His wins came in the 50-yard freestyle and three backstroke races. The backstroke victories — at 50, 100, and 200 yards — included two new records for the games.

bill stirewalt national senior games

Bill Stirewalt and his family at the National Senior Games.

Image Courtesy National Senior Games

At age 96, Bill Stirewalt of Concord, North Carolina, struck gold four times at the 2025 National Senior Games. Swimming against 12,000 others in Des Moines, Iowa, he shattered two backstroke marks as the event's most senior athlete.

His wins came in the 50-yard freestyle and three backstroke races. The backstroke victories — at 50, 100, and 200 yards — included two new records for the games.

"I was born swimming," Stirewalt said per Queen City News. "You don't have to be fast; you just have to outlive the fastest."

Six relatives watched from the stands as he made his national debut. His presence left younger athletes in awe. "That lets them know it's possible to keep going," Stirewalt said, according to Queen City News.

At the Rockwell YMCA, he sticks to a strict training plan. Twice or three times weekly, he powers through 20 nonstop laps: over half a mile. Steam room sessions and treadmill walks round out his fitness routine.

After graduating from J.W. Cannon High School in Kannapolis, he spent five years in the Navy. As chief electronics tech on submarines from 1947 to 1952, he worked with radar and sonar. His career path wound through teaching electronics, selling TVs in Illinois, and finally back to Cabarrus County as an accountant.

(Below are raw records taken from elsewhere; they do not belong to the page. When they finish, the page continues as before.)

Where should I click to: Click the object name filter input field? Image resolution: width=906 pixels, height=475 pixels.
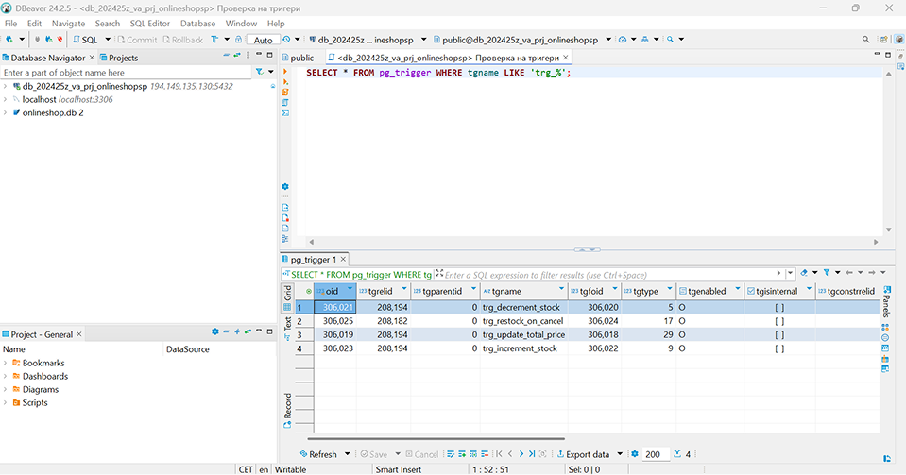(123, 73)
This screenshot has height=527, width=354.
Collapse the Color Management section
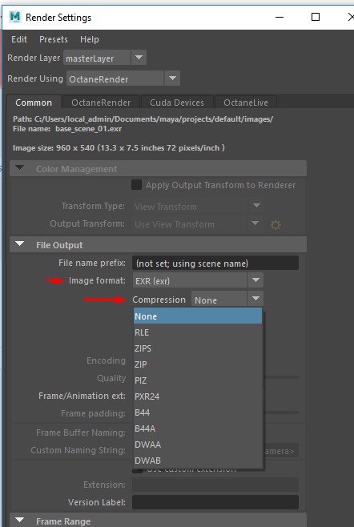[20, 167]
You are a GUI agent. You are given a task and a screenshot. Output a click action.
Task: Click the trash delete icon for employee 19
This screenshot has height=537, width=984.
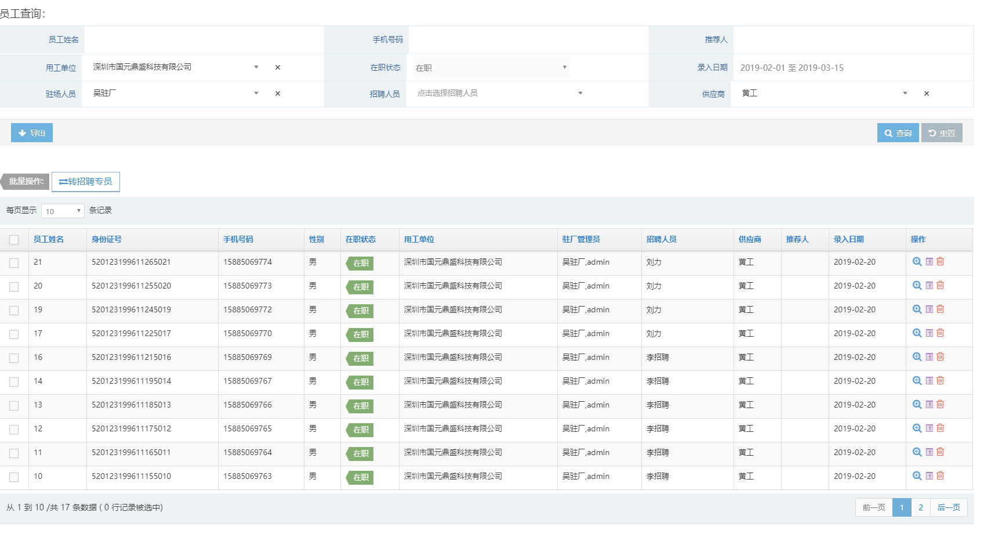[x=941, y=309]
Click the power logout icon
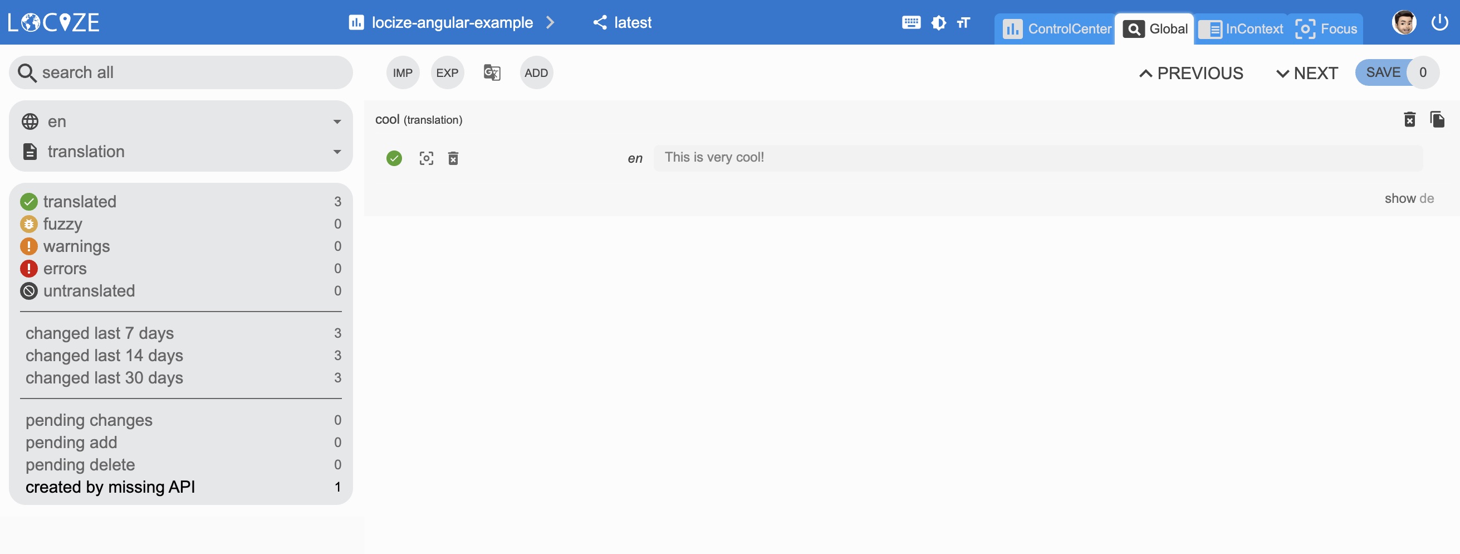 (x=1439, y=23)
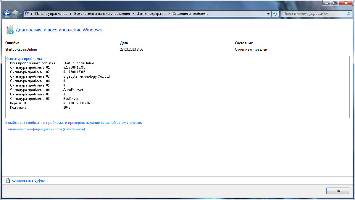The image size is (355, 200).
Task: Focus the 'Поиск в панели управления' search box
Action: (x=314, y=14)
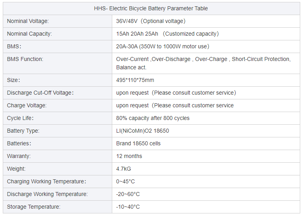The image size is (303, 215).
Task: Select the Nominal Voltage label cell
Action: (x=28, y=21)
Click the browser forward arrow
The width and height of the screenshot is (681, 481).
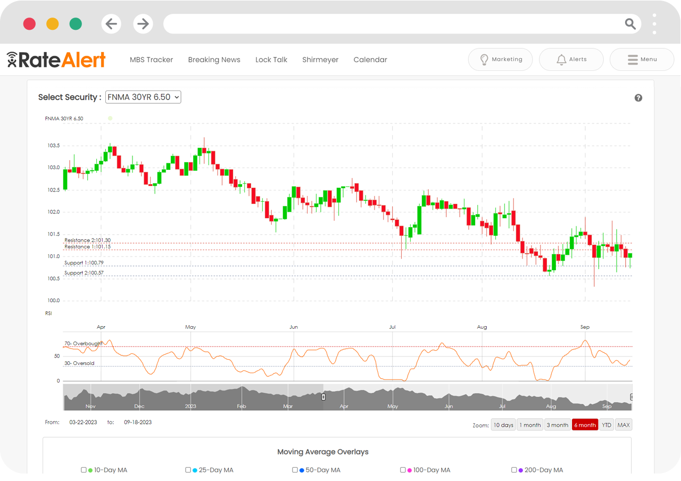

Since 2005, he's kept busy running a 50-acre pine tree farm and visiting all 50 states. His swim career started at 65 with a YMCA membership. "I sat at a desk for 40 years, going nowhere," he said per Queen City News. "The Y turned it all around."

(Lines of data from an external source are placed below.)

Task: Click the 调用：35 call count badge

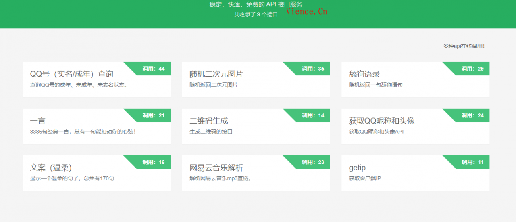Action: [x=313, y=69]
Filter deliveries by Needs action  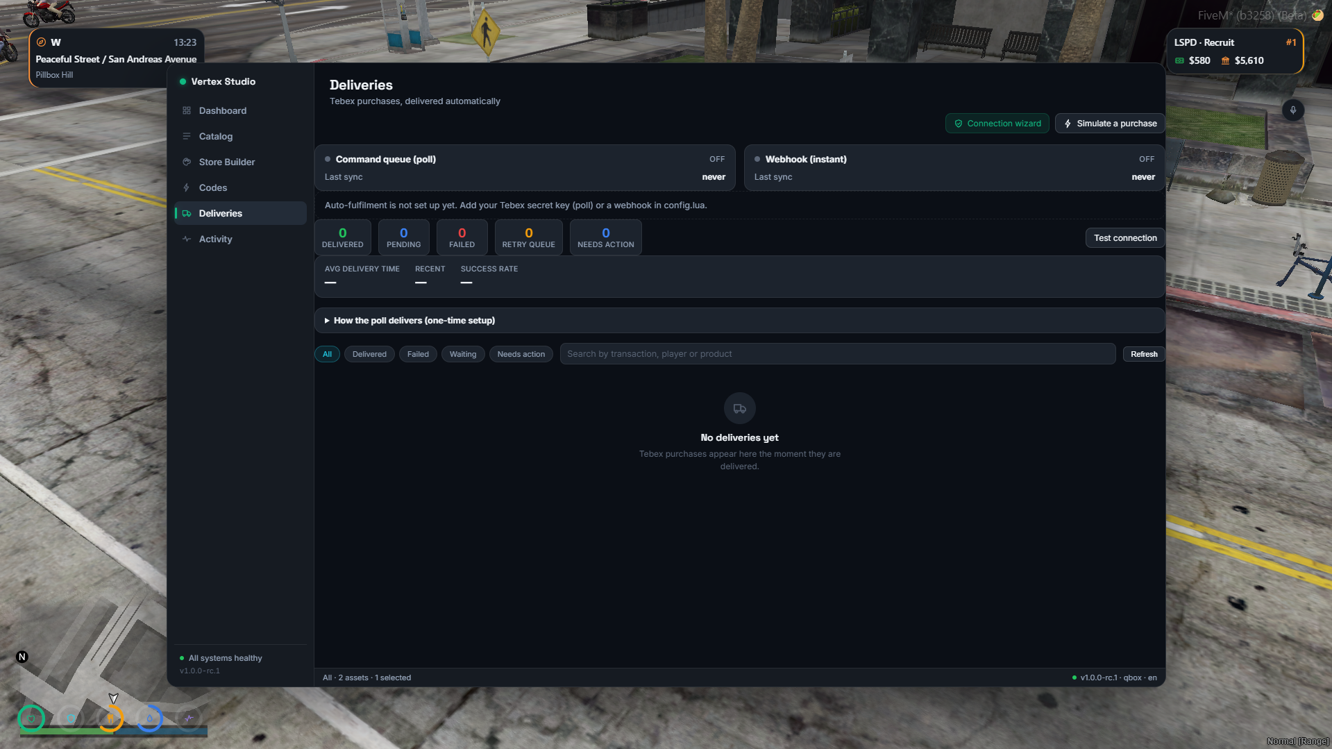[x=521, y=354]
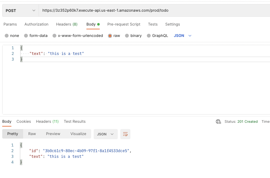This screenshot has height=178, width=270.
Task: Open the response Cookies tab
Action: click(x=24, y=122)
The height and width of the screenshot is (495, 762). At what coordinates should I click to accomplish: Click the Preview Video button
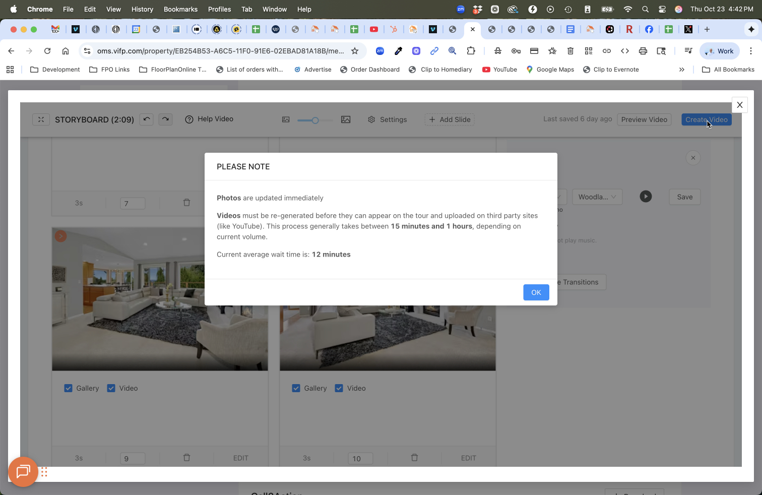(644, 119)
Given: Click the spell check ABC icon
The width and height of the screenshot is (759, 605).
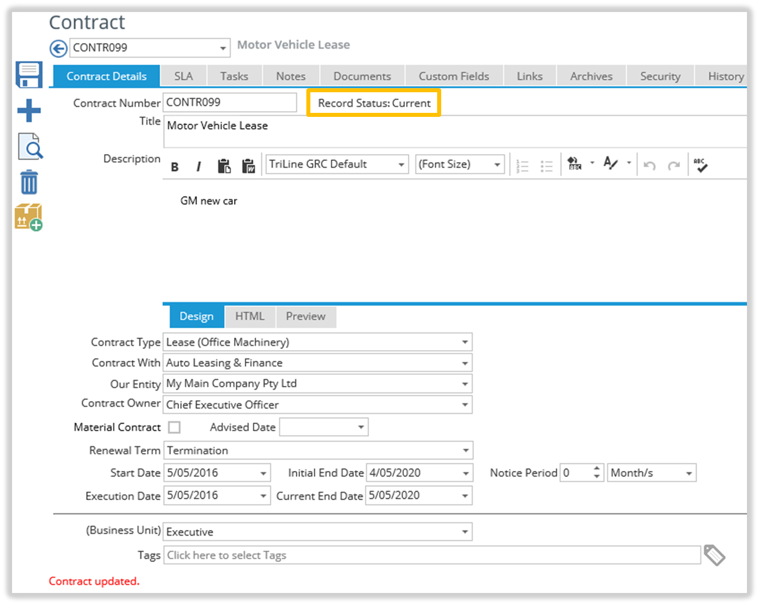Looking at the screenshot, I should (700, 165).
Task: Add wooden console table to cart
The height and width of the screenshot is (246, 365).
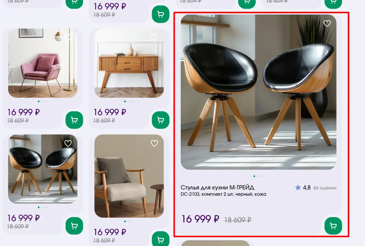Action: 161,120
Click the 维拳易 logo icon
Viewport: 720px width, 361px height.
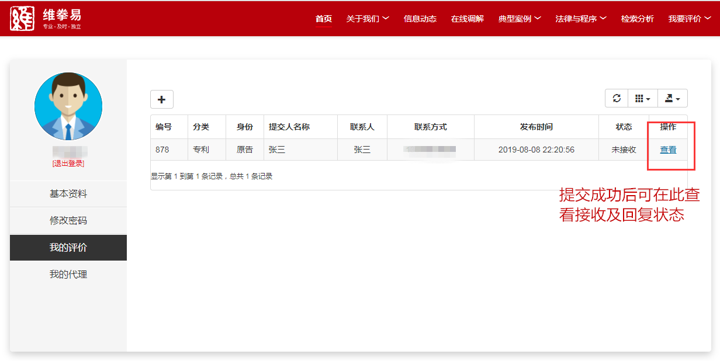(22, 19)

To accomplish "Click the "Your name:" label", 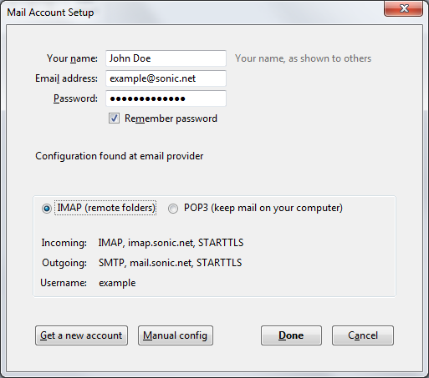I will 72,58.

Through his quarter-century in Cabarrus Senior Games, he's seen local swim meets grow from five to over 25 athletes. Not even surgeries or lymphoma could keep him from returning to the water.

His sights are now set on the 2027 games in Tulsa, Oklahoma. He's also planning to compete in Birmingham, Alabama, in 2029: when he hits 100.

The next Cabarrus Senior Games opens for registration Feb, 1, 2026. Local events run April through May, with state competitions in fall.